Le livre menacé par la hausse de la TVA

Publié le par Laurent Comparot

Nouvelle menace pour "La Princesse de Clèves" : la hausse de la TVA met à mal l'industrie du livre à commencer par ses acteurs essentiels que sont les 25.000 points de vente qui tous les jours se font les relais de l'édition française.

 

La hausse de la TVA qui passe de 5,5 % à 7 % menace directement la chaîne du livre. 1,5 % de plus en TVA c'est donc 1,5 % de moins pour les acteurs les plus fragiles, les librairies indépendantes.

 

librairie-fermee.jpg1,5 %, c'est exactement la marge opérationnelle estimée des librairies indépendantes. Et donc un nouveau coup dur pour les libraires qui subissent déjà la hausse des coûts de l'immobilier, la baisse du pouvoir d'achat de leurs clients et la concurrence inégale de certains sites de vente en ligne logés dans des paradis fiscaux.
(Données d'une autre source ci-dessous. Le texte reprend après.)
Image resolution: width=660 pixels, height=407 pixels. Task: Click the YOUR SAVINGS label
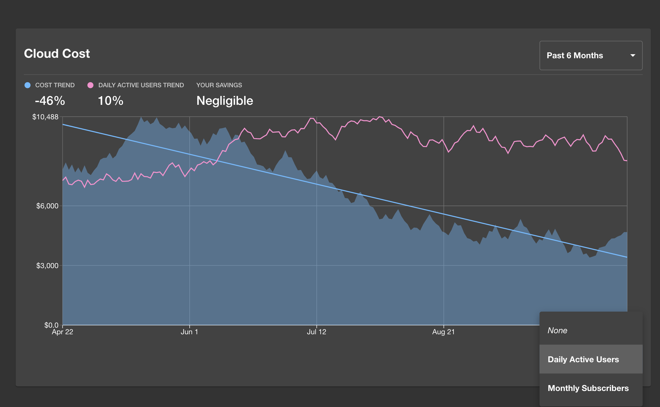[219, 85]
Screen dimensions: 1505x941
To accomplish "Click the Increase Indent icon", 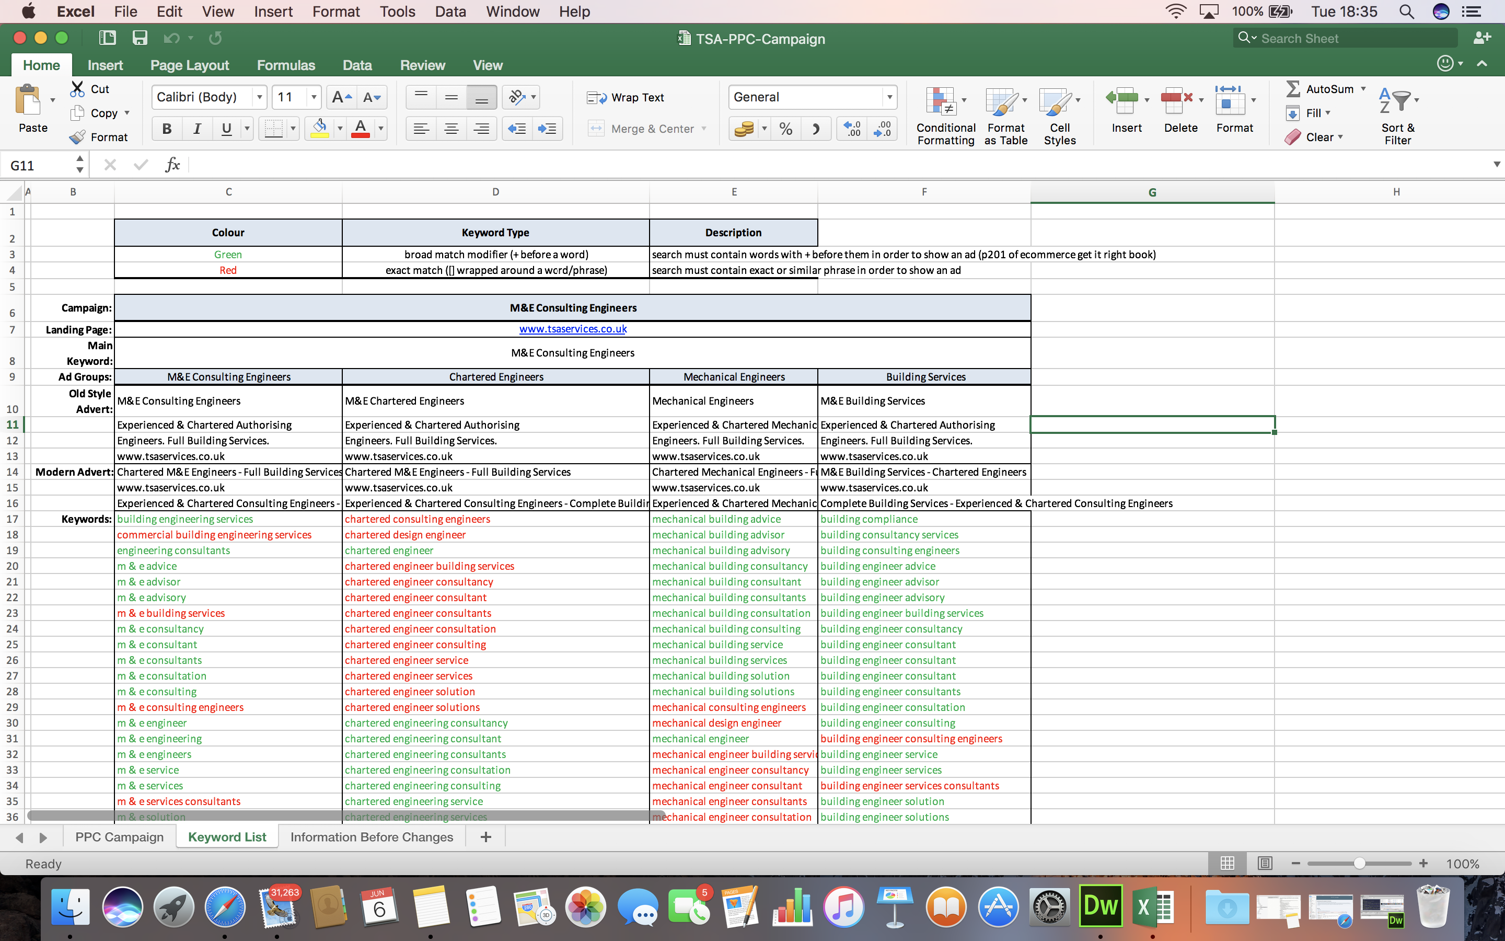I will click(x=547, y=129).
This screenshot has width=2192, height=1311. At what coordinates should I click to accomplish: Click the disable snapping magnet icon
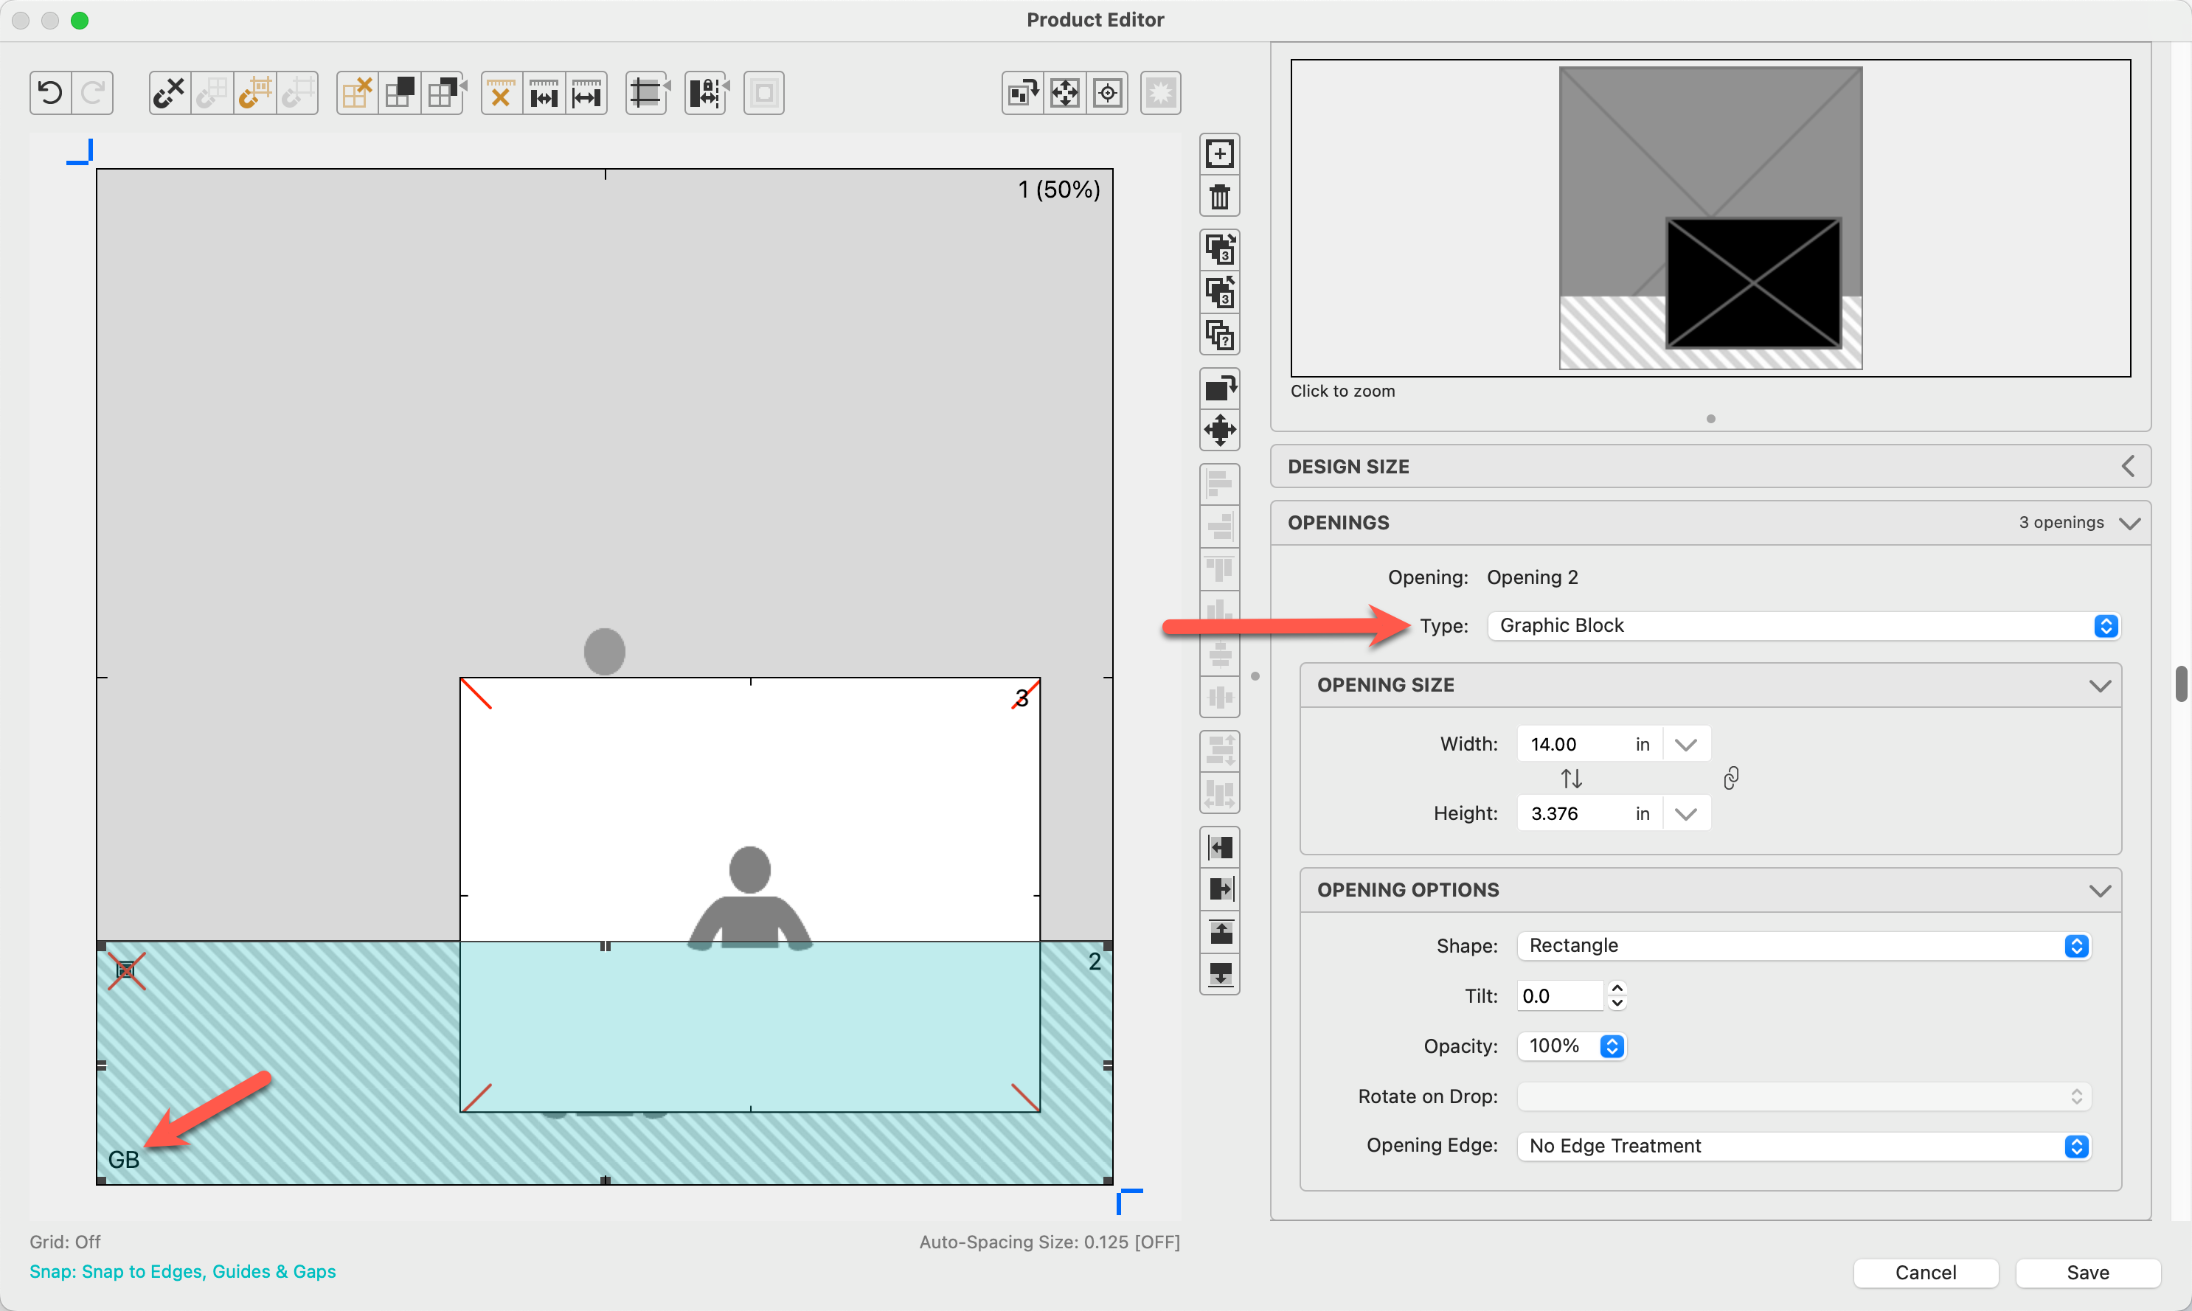169,93
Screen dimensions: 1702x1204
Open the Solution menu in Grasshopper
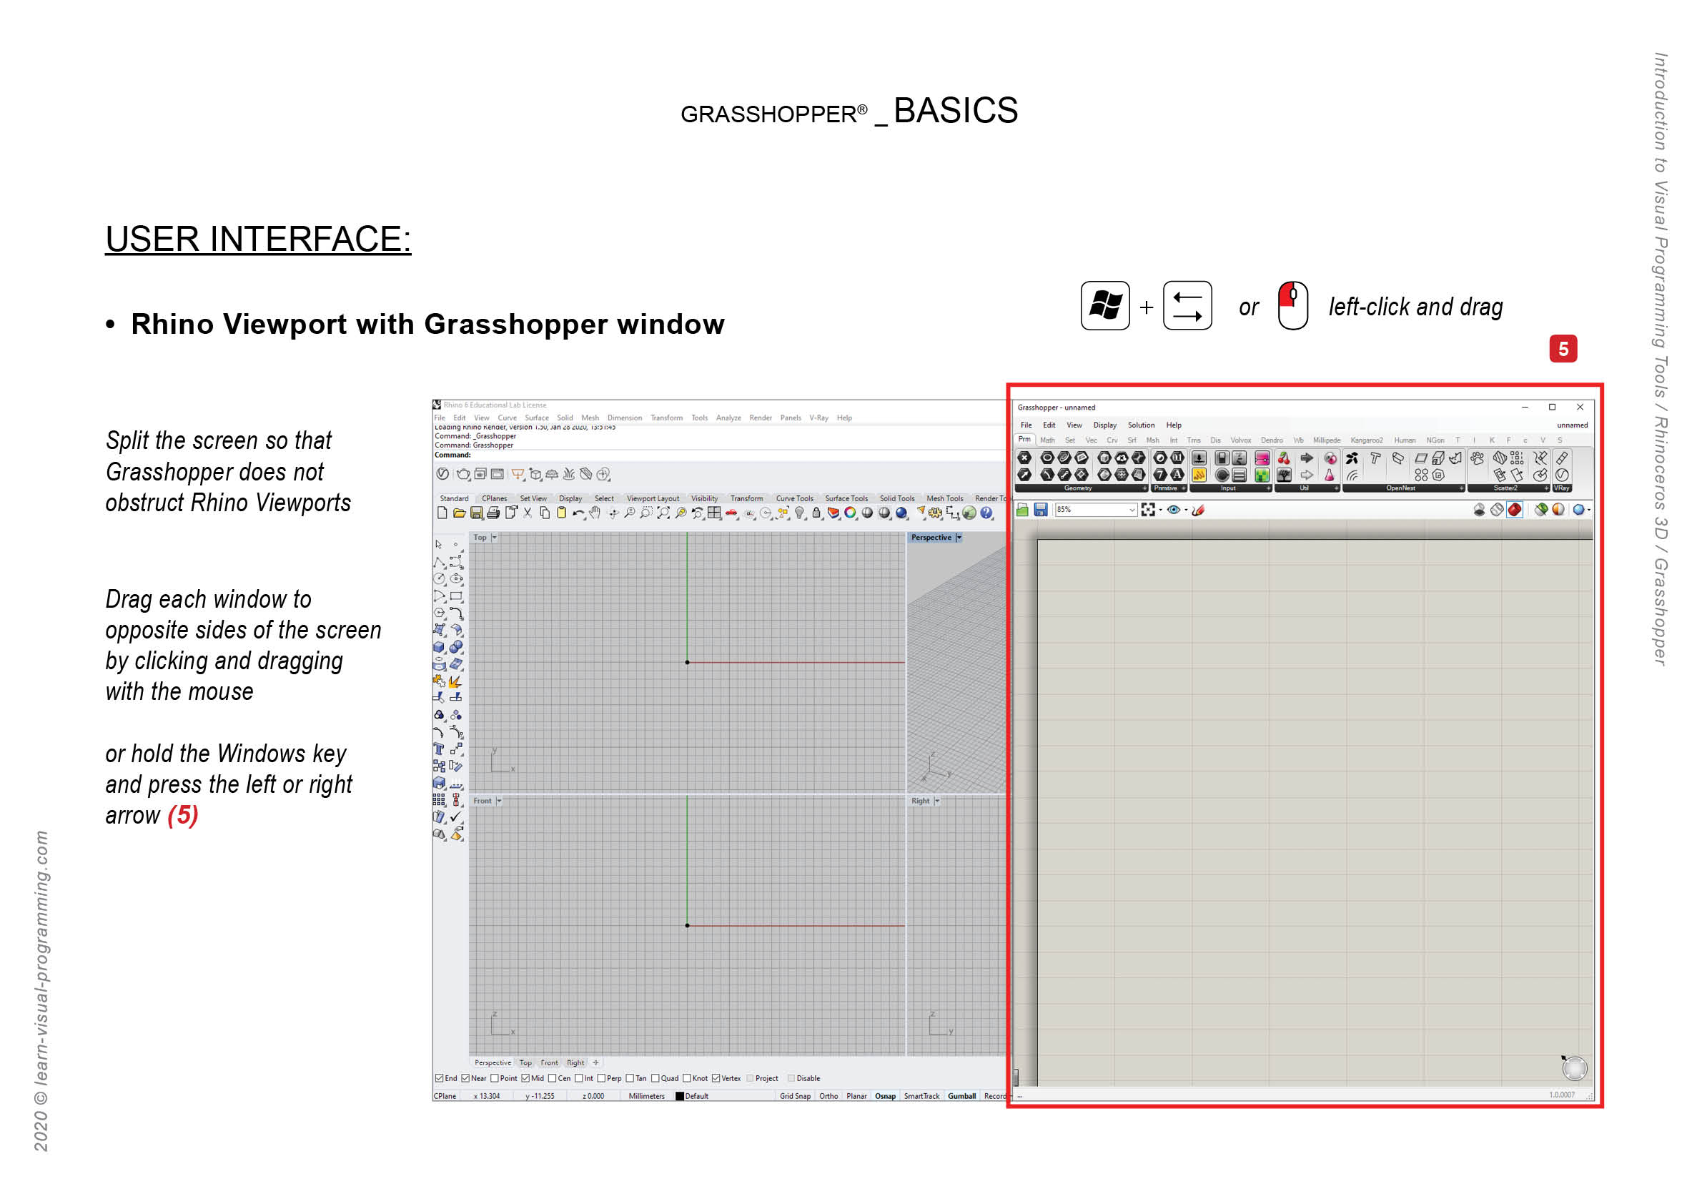coord(1142,426)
Ces mêmes libraires qui peinent à payer leur souvent très remarquable travail de vente et de conseil.

 

Doit-on se résoudre à voir disparaître à Aulnay-sous-Bois disparaître librairies et maisons de la presse de nos quartiers au profit de quelques best-sellers qui traînent dans les rayons des grandes surfaces ?

 

 

Dans un communiqué, le Syndicat National de l'édition (SNE) précise que  « l'effort de solidarité nationale demandé à la chaîne du livre, estimé à une soixantaine de millions d'euros, semble sans commune mesure avec la situation actuelle du marché du livre et avec l'enjeu de la diversité et de la démocratisation culturelle qui a présidé, depuis plus de trente ans, à l'application d'un taux réduit à ce support essentiel de l'éducation et de la vie culturelle et politique. Si cette mesure amène à fixer un taux en France comparable à celui de l'Allemagne, rappelons que ce taux n'est que de 4% en Espagne, de 3% au Luxembourg et de 0% au Royaume-Uni et en Irlande. A l'échelle mondiale, on compte au moins 21 pays où le livre fait même l'objet d'une exemption fiscale ou d'un taux zéro (Enquête 2011 de Price Waterhouse Cooper pour l'Union Internationale des Editeurs) ».

 

Avec cette décision, Nicolas Sarkozy et François Fillon mettent à genoux l'édition française et donc notre culture pour préserver de l'effort national les quelques bénéficiaires d'une politique fiscale généreuse et inéquitable.